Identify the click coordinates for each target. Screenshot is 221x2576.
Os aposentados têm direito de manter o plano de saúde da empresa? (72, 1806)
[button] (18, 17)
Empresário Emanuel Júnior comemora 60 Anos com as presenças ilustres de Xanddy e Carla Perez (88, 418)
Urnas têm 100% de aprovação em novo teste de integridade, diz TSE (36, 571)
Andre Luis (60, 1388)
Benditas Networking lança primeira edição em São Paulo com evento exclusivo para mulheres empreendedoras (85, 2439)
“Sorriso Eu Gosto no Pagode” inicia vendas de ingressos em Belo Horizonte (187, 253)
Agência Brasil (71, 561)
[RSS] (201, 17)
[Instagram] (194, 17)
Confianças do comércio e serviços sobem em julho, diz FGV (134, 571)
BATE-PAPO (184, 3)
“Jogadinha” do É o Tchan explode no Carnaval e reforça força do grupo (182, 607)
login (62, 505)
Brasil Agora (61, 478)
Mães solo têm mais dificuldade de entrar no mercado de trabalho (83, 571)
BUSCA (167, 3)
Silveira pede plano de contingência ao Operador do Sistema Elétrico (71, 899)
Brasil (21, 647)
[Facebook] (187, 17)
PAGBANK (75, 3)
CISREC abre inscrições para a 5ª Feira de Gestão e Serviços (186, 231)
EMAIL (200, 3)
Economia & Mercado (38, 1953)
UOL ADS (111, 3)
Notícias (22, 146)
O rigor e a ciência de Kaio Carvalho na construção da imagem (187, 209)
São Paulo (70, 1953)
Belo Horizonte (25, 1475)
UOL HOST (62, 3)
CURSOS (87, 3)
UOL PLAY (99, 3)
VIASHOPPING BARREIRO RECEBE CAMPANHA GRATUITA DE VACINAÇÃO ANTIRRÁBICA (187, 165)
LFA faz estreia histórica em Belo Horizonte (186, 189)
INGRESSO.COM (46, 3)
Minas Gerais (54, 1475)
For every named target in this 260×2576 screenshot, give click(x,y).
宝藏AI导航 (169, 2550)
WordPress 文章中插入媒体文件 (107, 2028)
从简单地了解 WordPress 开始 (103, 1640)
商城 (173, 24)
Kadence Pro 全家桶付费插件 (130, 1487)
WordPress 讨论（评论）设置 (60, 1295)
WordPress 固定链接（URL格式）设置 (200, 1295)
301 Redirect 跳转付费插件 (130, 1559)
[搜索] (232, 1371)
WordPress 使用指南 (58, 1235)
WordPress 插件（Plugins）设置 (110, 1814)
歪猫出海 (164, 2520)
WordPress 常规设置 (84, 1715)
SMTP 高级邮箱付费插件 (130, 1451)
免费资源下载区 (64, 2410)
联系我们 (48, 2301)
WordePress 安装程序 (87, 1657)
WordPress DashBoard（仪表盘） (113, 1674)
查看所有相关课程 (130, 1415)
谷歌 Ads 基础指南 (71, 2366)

Work instruction
Beginning at the line above that contains "Confianças do comércio", return each line exactly through the line that contains "从简单地了解 WordPress 开始 (103, 1640)", and no others.

Reply
Confianças do comércio e serviços sobem em julho, diz FGV (134, 571)
BATE-PAPO (184, 3)
“Jogadinha” do É o Tchan explode no Carnaval e reforça força do grupo (182, 607)
login (62, 505)
Brasil Agora (61, 478)
Mães solo têm mais dificuldade de entrar no mercado de trabalho (83, 571)
BUSCA (167, 3)
Silveira pede plano de contingência ao Operador do Sistema Elétrico (71, 899)
Brasil (21, 647)
[Facebook] (187, 17)
PAGBANK (75, 3)
CISREC abre inscrições para a 5ª Feira de Gestão e Serviços (186, 231)
EMAIL (200, 3)
Economia & Mercado (38, 1953)
UOL ADS (111, 3)
Notícias (22, 146)
O rigor e a ciência de Kaio Carvalho na construção da imagem (187, 209)
São Paulo (70, 1953)
Belo Horizonte (25, 1475)
UOL HOST (62, 3)
CURSOS (87, 3)
UOL PLAY (99, 3)
VIASHOPPING BARREIRO RECEBE CAMPANHA GRATUITA DE VACINAÇÃO ANTIRRÁBICA (187, 165)
LFA faz estreia histórica em Belo Horizonte (186, 189)
INGRESSO.COM (46, 3)
Minas Gerais (54, 1475)
For every named target in this 260×2576 screenshot, give click(x,y).
宝藏AI导航 (169, 2550)
WordPress 文章中插入媒体文件 (107, 2028)
从简单地了解 WordPress 开始 (103, 1640)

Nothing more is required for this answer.